About theorem's proof length in propositional calculus

Question

In PC(propositional calculus) system, how long will a formula's proof be?

That is to say if there exists a computable function $f$ such that for any formula $A$, if $\vdash_{\mathrm{PC}}A$ then $A$ has a proof with length less than $f(A)$.

Answer 1

In propositional logic, a formula is provable if and only if it is a tautology, and the set of tautologies is decidable. Moreover, for any complete and effective proof system, if we know a formula is a tautology, we can simply enumerate proofs until we find a proof of the formula. Therefore, given a formula $\phi$, we can compute the following function: if $\phi$ is not a tautology, return $1$. Otherwise, search for the first proof of $\phi$ that you find, and return the length of that proof. This function will be computable and give an affirmative answer to the question. Notice that this answer is also independent of how the "length" of a proof is defined; the answer works for any definition of "length" as long as the length of the proof is computable from the proof itself.

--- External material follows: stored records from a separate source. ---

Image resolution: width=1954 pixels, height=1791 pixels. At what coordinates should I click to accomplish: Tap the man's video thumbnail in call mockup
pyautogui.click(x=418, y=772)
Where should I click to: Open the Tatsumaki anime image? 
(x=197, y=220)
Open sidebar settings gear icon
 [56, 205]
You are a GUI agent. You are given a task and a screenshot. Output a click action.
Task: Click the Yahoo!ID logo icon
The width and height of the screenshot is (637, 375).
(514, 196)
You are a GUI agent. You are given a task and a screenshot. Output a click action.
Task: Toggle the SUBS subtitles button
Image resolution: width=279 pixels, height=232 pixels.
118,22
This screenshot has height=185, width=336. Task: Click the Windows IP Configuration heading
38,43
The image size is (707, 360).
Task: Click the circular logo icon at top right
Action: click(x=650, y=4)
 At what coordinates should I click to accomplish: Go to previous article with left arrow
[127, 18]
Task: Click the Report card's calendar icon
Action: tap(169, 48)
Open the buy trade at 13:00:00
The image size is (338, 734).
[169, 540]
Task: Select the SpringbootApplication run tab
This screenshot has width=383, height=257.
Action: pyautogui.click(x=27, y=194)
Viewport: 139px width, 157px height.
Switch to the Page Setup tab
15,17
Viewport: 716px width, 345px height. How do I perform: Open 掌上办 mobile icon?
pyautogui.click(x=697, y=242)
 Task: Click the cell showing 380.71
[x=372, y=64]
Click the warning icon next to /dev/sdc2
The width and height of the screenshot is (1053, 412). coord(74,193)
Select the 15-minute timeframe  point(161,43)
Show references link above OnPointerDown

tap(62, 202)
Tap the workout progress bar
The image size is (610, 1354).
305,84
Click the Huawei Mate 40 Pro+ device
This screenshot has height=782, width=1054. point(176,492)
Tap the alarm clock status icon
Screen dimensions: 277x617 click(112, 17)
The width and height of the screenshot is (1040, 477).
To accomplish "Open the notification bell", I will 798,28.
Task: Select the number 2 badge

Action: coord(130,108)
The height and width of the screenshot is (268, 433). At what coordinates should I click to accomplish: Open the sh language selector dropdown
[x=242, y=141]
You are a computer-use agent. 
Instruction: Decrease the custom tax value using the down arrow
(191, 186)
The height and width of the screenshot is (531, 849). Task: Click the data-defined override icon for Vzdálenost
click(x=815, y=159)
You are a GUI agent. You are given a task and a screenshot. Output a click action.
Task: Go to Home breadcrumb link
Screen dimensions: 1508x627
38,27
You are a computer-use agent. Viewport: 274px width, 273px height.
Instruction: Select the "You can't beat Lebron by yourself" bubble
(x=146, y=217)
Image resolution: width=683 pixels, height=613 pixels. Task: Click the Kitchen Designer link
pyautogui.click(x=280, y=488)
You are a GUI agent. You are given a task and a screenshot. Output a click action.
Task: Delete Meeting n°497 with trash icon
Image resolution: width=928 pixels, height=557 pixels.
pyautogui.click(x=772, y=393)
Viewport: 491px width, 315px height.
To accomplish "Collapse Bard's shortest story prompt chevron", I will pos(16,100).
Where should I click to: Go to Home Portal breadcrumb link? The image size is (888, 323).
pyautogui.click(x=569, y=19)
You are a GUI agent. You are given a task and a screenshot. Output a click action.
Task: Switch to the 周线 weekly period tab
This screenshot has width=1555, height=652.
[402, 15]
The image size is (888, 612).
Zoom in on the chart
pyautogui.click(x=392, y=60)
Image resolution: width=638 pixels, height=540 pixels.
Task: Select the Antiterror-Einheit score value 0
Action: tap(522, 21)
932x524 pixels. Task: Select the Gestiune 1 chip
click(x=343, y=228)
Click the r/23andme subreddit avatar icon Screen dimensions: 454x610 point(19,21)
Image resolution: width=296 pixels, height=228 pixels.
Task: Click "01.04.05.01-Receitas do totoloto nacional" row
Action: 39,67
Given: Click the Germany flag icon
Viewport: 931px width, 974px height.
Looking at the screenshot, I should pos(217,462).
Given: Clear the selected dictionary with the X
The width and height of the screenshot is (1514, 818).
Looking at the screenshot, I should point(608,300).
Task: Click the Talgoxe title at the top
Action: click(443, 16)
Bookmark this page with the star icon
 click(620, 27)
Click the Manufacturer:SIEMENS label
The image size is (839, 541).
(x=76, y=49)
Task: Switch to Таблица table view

The situation would be very different in first-order logic. In that context, the set of provable formulas is no longer decidable, and the definition of "length" becomes very important.

Answer 2

Which formal system of the propositional calculus is in question?

There's a familiar, perfectly good formal deductive, system $S$ which has every tautology as an axiom, so in this system, if $\vdash_S A$, then there is a one-line proof of $A$!

There are other familiar, perfectly good, formal deductive systems -- say, tableaux systems -- where the notion of the "length" of a proof can't be taken for granted without any explanation (are we talking about the depth of the tree, the number of nodes, or what?).

But suppose you have in mind, say, a standard Hilbert-style system (e.g. as in Mendelson's classic text), so proofs have lengths in a straightforward sense, and there is a non-trivial question about the length of proofs. Then have a look at how you prove the completeness of such a system by Kalmar's method (as in Mendelson). This method gives in effect an algorithm for taking a tautology $\varphi$ and producing a proof of $\varphi$ -- and if you look at the details you can evidently in principle read off a computable upper bound for the length of the proof from the complexity of $\varphi$ (though details would get boringly messy).